As the Democratic Party's convention opened last night in Denver, El Jefe and I were reminiscing about the "old-time" political conventions we avidly followed in our youth. Those of you of a certain age will remember along with us the days when the (3) national networks went wall-to-wall with 24/7 coverage of every speech and caucus of both parties.
Back in my teens and early twenties, I was an idealistic political junkie. Along with my parents, I watched every minute of television coverage and read the analysis of the pundits in Time, The New Yorker, and the San Antonio Express-News. So did El Jefe. Except he read The National Review and the Borger News-Herald.
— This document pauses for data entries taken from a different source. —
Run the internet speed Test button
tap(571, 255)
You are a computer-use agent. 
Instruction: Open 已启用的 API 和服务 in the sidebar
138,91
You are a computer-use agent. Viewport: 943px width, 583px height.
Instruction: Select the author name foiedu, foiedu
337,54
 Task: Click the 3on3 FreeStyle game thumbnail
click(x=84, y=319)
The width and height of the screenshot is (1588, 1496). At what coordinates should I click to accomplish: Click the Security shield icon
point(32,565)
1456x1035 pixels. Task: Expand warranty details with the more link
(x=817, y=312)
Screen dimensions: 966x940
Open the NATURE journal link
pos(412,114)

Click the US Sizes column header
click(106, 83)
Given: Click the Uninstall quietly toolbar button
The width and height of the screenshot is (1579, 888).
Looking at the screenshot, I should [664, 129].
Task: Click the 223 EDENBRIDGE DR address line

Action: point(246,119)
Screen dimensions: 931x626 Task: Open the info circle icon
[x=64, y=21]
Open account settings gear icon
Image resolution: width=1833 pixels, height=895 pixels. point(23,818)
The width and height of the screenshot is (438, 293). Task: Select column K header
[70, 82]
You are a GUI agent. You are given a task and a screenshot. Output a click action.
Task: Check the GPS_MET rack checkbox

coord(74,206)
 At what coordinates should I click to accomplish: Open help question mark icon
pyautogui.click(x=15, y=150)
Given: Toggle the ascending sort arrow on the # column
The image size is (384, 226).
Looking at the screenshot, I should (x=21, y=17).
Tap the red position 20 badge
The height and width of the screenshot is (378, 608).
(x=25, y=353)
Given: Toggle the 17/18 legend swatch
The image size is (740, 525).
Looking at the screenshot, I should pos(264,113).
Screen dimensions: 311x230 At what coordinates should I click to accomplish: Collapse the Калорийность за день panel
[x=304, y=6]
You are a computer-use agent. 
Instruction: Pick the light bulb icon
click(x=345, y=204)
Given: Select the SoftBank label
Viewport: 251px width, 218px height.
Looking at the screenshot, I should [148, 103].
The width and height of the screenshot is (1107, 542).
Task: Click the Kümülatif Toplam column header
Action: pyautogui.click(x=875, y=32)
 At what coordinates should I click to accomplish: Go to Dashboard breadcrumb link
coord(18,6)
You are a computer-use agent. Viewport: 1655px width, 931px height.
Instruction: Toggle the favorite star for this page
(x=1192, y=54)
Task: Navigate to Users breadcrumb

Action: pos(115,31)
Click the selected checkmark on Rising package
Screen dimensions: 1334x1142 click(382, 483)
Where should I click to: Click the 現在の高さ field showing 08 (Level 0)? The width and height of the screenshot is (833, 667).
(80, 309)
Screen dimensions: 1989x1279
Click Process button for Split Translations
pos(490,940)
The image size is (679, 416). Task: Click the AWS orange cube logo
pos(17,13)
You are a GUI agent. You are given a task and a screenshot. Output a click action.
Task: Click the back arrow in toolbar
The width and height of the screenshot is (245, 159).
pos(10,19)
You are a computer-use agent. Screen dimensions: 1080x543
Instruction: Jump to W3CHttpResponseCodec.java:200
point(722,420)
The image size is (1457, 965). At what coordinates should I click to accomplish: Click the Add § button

Yes, my children, in those days stuff actually happened at the conventions. The vice presidential nominee wasn't chosen in advance by the presumptive presidential nominee. Sometimes the presumptive nominee was very very presumptive and votes changed at the conventions. My ambition was to be a delegate at a national convention someday and take part in momentous decisions.
But all that changed. Now both conventions are tightly controlled and scripted. Their purpose is not to choose the nominees of the party or adopt the positions in the party platform, but to be infomercials touting the ticket and trying to woo undecided voters.
We're not undecided, so we won't find ourselves watching much convention coverage this year. But I do remember with wistfulness those days when my family gathered around the TV set and felt that we were a part of the great events of the day.